RShuk007
RShuk007 t1_izpxx5b wrote
Reply to Why popular face detection models are failing against cartoons and is there any way to prevent these false positives? by abhijit1247
InsightFace uses resnet50-100 or ViT-B/L as best performance, that's a deep model that understands a lot of things. It seems because of the lack of synthetic cartoons in the training, the model does not learn whether face is human but instead whether face has human proportion/shape/topography?

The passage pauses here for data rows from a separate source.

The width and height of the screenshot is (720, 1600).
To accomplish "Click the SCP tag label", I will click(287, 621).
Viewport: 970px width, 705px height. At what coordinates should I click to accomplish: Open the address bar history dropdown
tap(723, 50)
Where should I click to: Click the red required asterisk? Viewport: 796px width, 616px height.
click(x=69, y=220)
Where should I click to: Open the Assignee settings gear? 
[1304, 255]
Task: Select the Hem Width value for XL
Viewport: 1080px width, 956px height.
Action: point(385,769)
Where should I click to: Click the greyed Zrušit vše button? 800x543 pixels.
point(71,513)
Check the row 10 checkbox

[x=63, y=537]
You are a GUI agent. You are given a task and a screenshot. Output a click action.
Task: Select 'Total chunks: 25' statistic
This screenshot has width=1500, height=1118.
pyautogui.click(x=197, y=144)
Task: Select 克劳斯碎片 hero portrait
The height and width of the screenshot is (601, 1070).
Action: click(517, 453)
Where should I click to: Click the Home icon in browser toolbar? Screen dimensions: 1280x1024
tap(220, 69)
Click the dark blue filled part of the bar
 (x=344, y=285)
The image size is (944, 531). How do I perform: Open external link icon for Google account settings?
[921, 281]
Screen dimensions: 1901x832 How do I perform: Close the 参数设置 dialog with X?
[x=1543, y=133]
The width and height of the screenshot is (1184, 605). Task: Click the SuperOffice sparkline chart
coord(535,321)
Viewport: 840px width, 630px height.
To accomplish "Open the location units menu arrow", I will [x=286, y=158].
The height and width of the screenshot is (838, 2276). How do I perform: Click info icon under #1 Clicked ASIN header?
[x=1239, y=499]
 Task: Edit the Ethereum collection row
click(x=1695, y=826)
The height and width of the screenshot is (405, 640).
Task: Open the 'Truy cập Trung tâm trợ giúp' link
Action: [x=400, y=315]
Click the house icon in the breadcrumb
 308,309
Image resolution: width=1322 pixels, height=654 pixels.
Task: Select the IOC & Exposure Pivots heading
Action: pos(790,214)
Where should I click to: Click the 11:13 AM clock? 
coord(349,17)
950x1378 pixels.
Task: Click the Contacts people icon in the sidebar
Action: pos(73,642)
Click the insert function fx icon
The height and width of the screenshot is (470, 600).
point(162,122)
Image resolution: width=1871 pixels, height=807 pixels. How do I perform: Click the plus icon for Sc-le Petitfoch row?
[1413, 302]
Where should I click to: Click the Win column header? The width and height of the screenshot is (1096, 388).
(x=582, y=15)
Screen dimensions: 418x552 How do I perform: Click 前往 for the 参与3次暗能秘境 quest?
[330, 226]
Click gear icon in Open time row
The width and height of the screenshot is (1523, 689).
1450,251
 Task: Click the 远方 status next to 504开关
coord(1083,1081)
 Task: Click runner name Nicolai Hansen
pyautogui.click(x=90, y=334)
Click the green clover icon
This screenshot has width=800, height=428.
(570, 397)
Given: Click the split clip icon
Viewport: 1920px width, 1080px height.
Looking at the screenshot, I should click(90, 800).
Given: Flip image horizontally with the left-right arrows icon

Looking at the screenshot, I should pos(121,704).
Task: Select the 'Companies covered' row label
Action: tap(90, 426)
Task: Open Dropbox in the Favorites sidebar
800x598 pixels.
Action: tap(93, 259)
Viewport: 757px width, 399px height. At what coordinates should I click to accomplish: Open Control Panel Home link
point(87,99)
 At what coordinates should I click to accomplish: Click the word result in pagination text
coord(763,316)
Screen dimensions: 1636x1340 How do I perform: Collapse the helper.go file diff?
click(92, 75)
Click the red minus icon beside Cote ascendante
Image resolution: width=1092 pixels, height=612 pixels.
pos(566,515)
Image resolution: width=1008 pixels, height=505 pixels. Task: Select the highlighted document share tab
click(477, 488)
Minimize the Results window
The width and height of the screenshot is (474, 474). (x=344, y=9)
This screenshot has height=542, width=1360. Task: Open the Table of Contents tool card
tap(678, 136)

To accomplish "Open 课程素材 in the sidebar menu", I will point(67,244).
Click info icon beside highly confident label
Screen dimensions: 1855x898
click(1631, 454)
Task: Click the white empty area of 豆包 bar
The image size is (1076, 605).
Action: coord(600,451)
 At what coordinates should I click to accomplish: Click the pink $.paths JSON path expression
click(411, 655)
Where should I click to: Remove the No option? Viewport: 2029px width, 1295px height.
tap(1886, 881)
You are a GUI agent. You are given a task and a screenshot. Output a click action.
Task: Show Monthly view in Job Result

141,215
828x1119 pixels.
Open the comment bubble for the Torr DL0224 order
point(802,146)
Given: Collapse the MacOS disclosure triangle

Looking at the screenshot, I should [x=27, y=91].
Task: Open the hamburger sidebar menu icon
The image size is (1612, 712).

You can check this out by implementing
https://arxiv.org/abs/2110.11001
Or
https://arxiv.org/abs/1610.02391
On your models. These papers come under explainable ai, a field that tries to explain where the models look at to make decisions for the final decisions. In this case I can see it looks at the T region and mouth to make decisions, when occluded it only looks at the T region with the eyes, lower than usual resolution of real images does not seem to change the attention of the model. This indicates a lacking of texture and understanding of human face texture and details
I can see this using a custom package I developed for my work, however I can't show the results here due to confidentiality.
RShuk007 t1_izpydka wrote
Reply to comment by RShuk007 in Why popular face detection models are failing against cartoons and is there any way to prevent these false positives? by abhijit1247
A simple retraining (fine-tune for fewer epochs only for parameters of the later classifier layers) will probably do the trick, I believe the encoder is still good and you can keep the backbone (resnet50 or ViT) frozen .